LAGOS (Capital Markets in Africa) – Senior People’s Bank of China officials reassured foreign companies that the currency won’t continue to weaken significantly, a day after the yuan fell below 7 per dollar for the first time since 2008.

The central bank held a meeting with a number of foreign exporters in Beijing Tuesday, at which officials also said that companies’ ability to buy and sell dollars would remain normal, according to a statement provided to Bloomberg.

The yuan gained in offshore trading following the news, reaching 7.0428 per dollar, its strongest level this session.

The PBOC didn’t name the officials or the companies that attended the meeting.

On Monday, China let the yuan fall in onshore trading below the level that it has defended for years, in a move that was interpreted as a salvo in the trade war with the U.S. and roiled global markets. Officials are now steering against the idea that the yuan will continue to fall and the charge by the U.S. administration that it’s deliberately manipulating the currency.

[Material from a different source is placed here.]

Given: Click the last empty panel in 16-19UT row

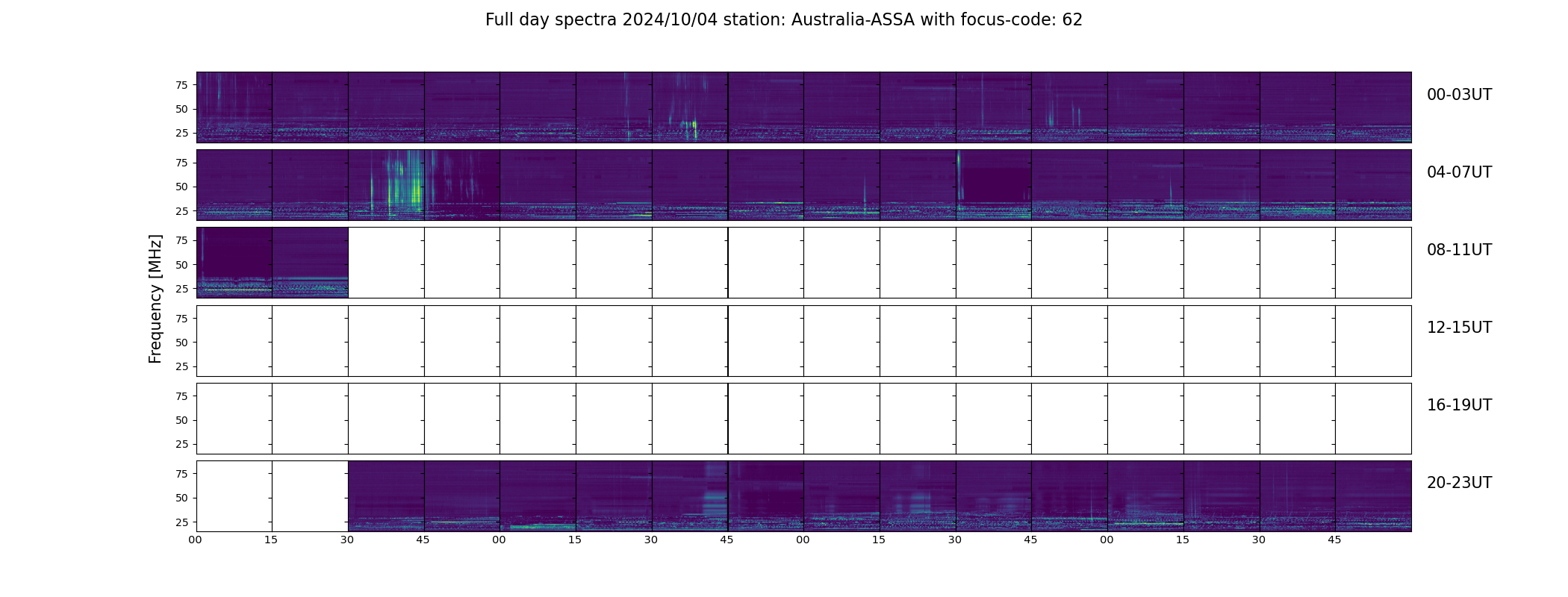Looking at the screenshot, I should point(1373,419).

A precipitous decline in the yuan would affect China-based foreign firms to the extent that imports used in production would become more expensive. A sharp decline would also raise concerns about capital outflows and tightening of exchange controls. For domestic companies, a falling yuan affects those with foreign debt, significant dollar-denominated costs, and a dependence on local consumers the most.

On Tuesday, the PBOC set its daily reference rate at 6.9683 per dollar, stronger than the 6.9871 level forecast in a Bloomberg survey of 19 traders and analysts.

The statement added that the central bank and the State Administration of Foreign Exchange will work to keep exchange management policy consistent and stable, and that two-way fluctuation in the yuan’s exchange rate will be “the norm” in the future.

“I am fully confident that the yuan will remain a strong currency in spite of recent fluctuations amid external uncertainties,” PBOC Governor Yi Gang said in a statement Monday. President Donald Trump called the yuan’s plunge below the symbolic level of 7 per dollar “currency manipulation” in a tweet.